Ruby DTrace (on OSX Leopard)

Has anyone had any luck getting it to run?

Neither Instruments nor dtrace -l shows up any of the Joyent probes
that are supposed to be there. I guess I'm just doing something wrong,
but I can only find little blog articles with people cheering that OSX
contains DTrace, no examples of it actually in use.

Running the example script in /Developer/Examples/Ruby/DTrace yield me:

dtrace: failed to compile script ./print_calls.d: line 4: probe
description ruby*:::function-entry does not match any probes

Any ideas?
   -tim

Neither Instruments nor dtrace -l shows up any of the Joyent probes
that are supposed to be there. I guess I'm just doing something wrong,
but I can only find little blog articles with people cheering that OSX
contains DTrace, no examples of it actually in use.

Preliminary experiments show that I need to hook dtrace up with a
running ruby instance. D'uh.
Maybe I should read the documentation... E.g. this:

dtrace -s print_memory_usage.d -p <pid of ruby interpreter>

works, in case someone else couldn't figure it out.
   -tim

Tim Becker wrote in post #579367:

Has anyone had any luck getting it to run?

I was able to run it by referring to
http://www.ploughthroughruby.co.uk/2013/04/10/dtrace-probes-in-ruby-2.html/\.
When you are running it remember to change
sudo dtrace -c 'ruby test.rb' -Zn 'ruby*::method-entry {
@[copyinstr(arg0)] = count(); }'
with ruby*:::method-entry

···

Neither Instruments nor dtrace -l shows up any of the Joyent probes
that are supposed to be there. I guess I'm just doing something wrong,
but I can only find little blog articles with people cheering that OSX
contains DTrace, no examples of it actually in use.

Running the example script in /Developer/Examples/Ruby/DTrace yield me:

dtrace: failed to compile script ./print_calls.d: line 4: probe
description ruby*:::function-entry does not match any probes

Any ideas?
   -tim

--
Posted via http://www.ruby-forum.com/\.

Tim Becker wrote in post #579384:

Neither Instruments nor dtrace -l shows up any of the Joyent probes
that are supposed to be there. I guess I'm just doing something wrong,
but I can only find little blog articles with people cheering that OSX
contains DTrace, no examples of it actually in use.

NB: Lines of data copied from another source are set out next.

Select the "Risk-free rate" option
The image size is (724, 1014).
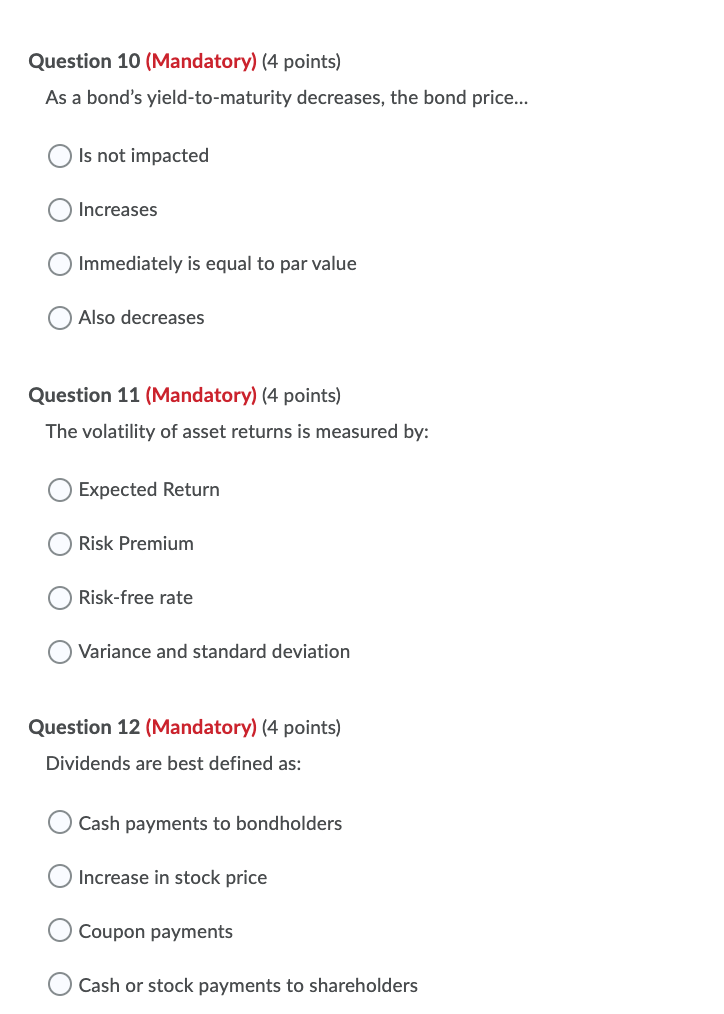[x=59, y=598]
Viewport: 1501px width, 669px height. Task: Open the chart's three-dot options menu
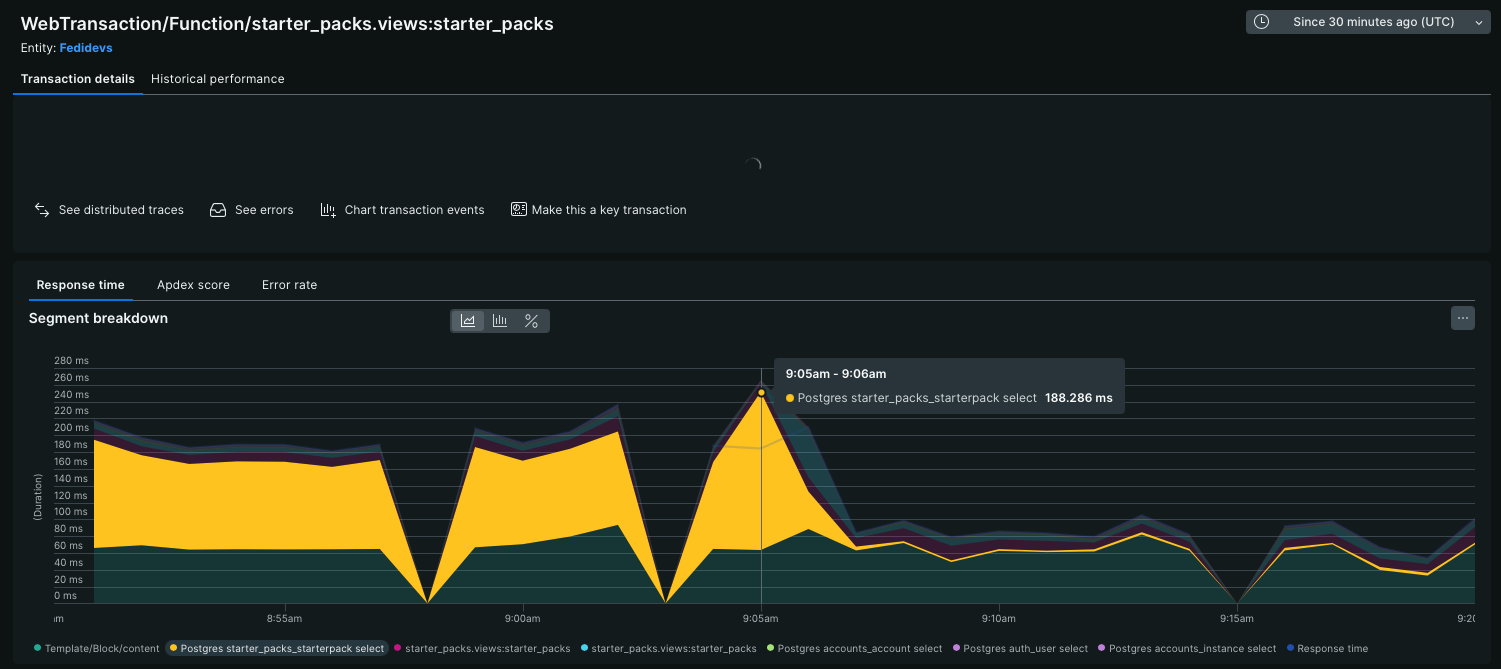point(1462,318)
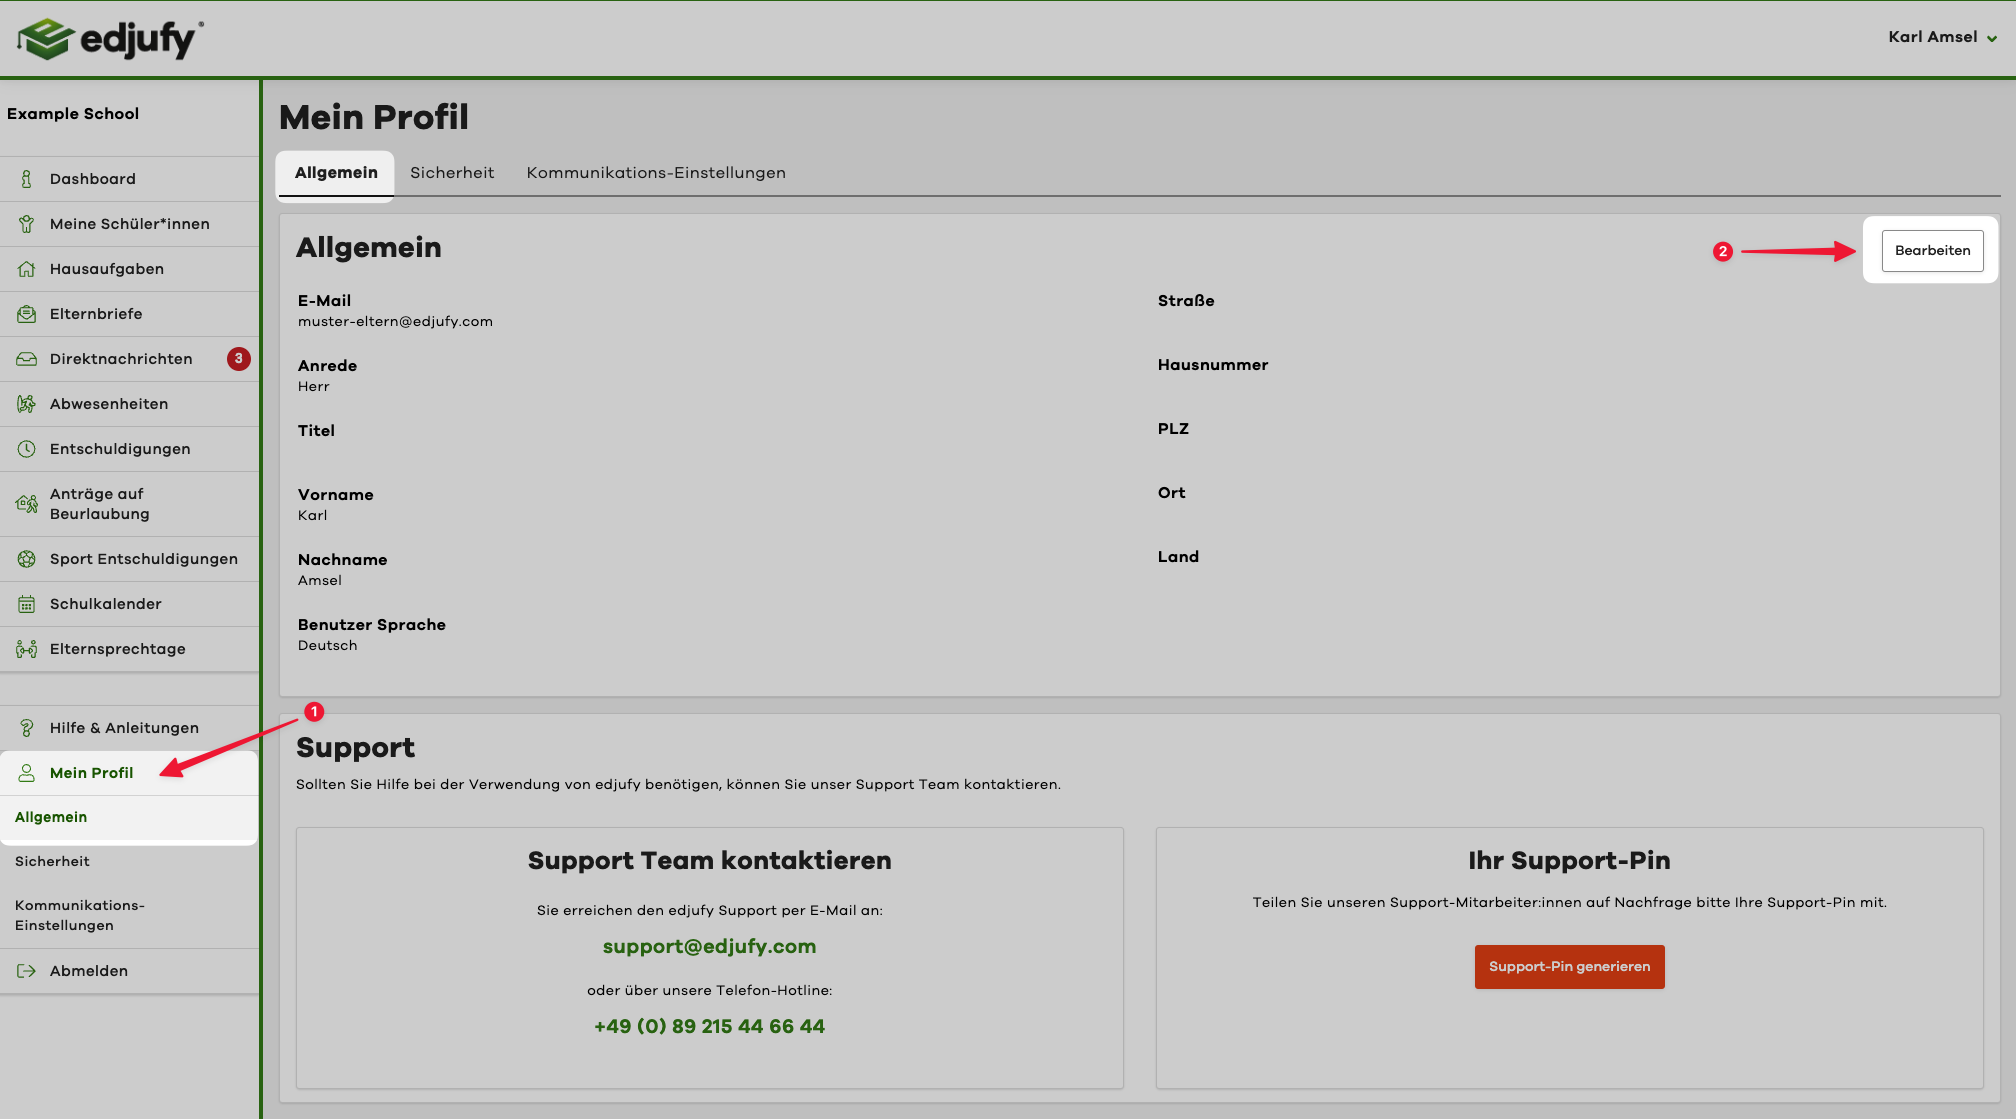The height and width of the screenshot is (1119, 2016).
Task: Click the support@edjufy.com email link
Action: [709, 947]
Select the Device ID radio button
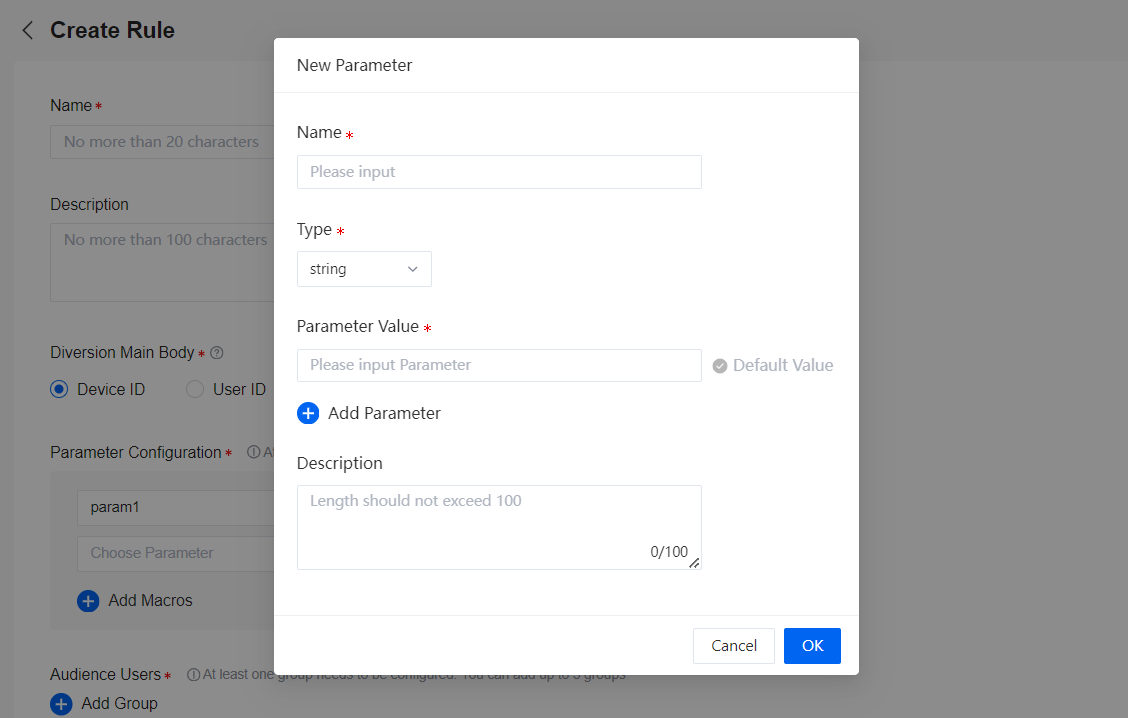Image resolution: width=1128 pixels, height=718 pixels. point(59,389)
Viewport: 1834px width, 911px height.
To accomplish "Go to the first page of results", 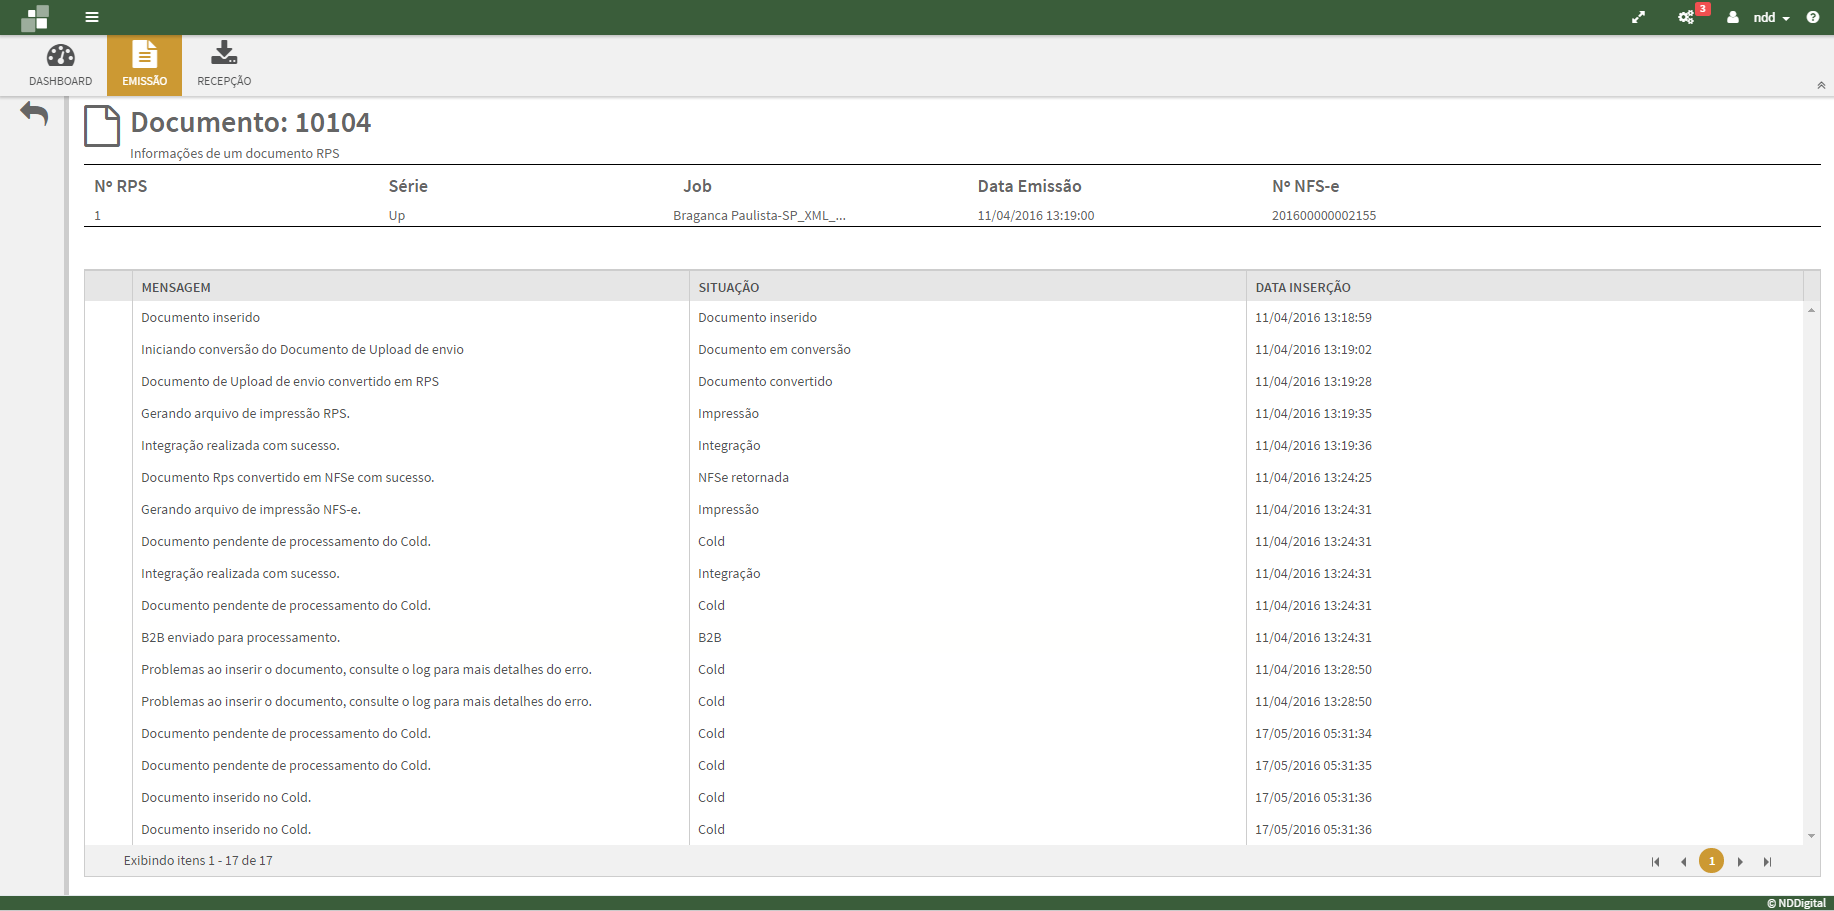I will 1655,862.
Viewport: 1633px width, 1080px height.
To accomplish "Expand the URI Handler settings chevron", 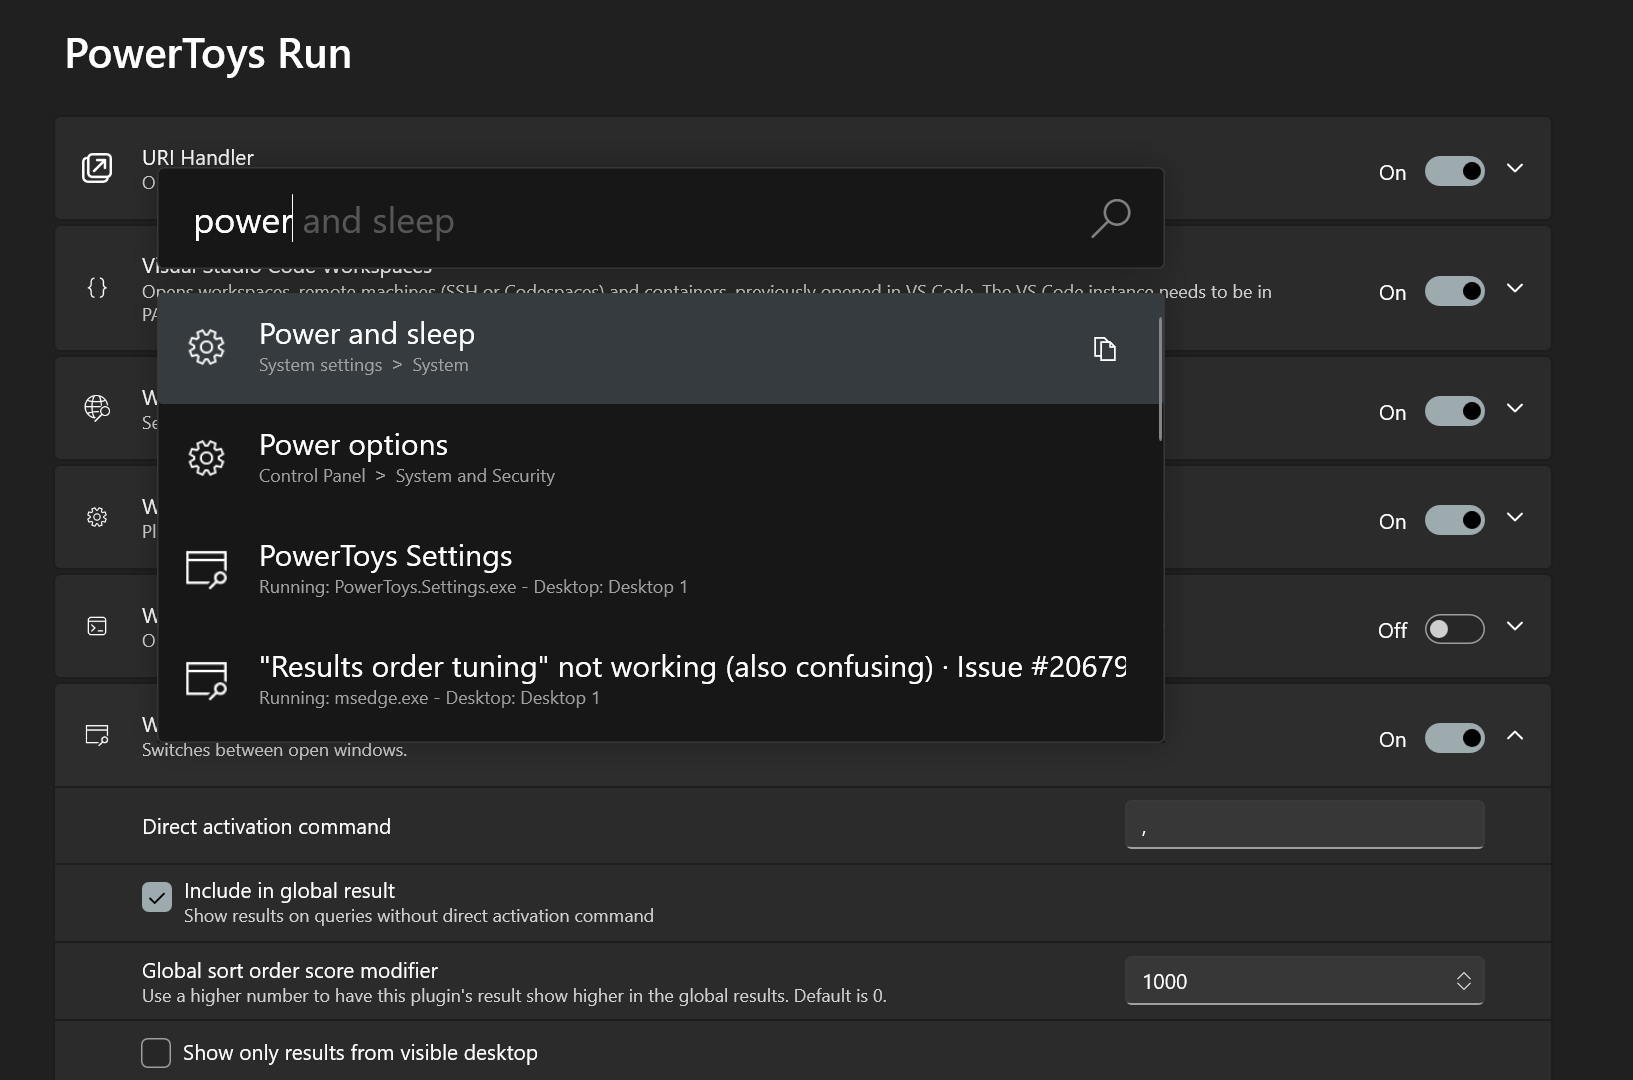I will pos(1514,168).
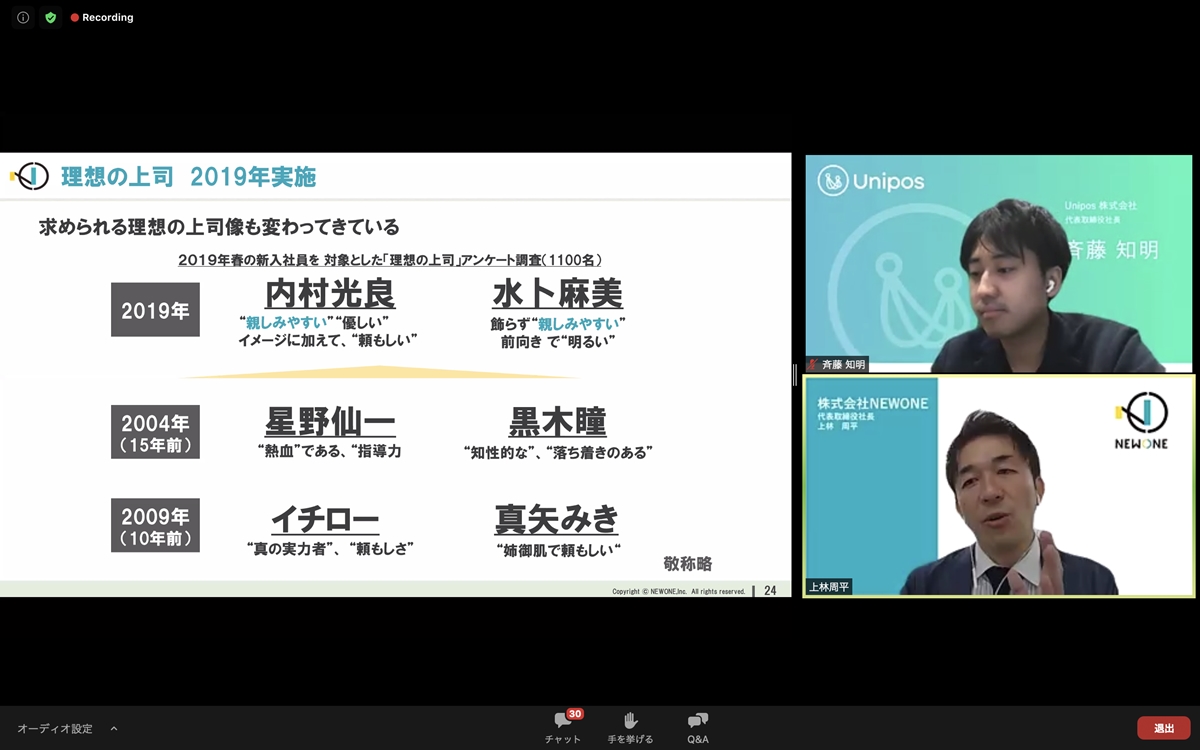
Task: Click the red Recording indicator
Action: [x=102, y=18]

Preliminary experiments show that I need to hook dtrace up with a
running ruby instance. D'uh.
Maybe I should read the documentation... E.g. this:

dtrace -s print_memory_usage.d -p <pid of ruby interpreter>

works, in case someone else couldn't figure it out.

Is there any way of making
dtrace -q -s x.d -c'ruby rubyfile.rb'
to work??
Where can I find the documentation??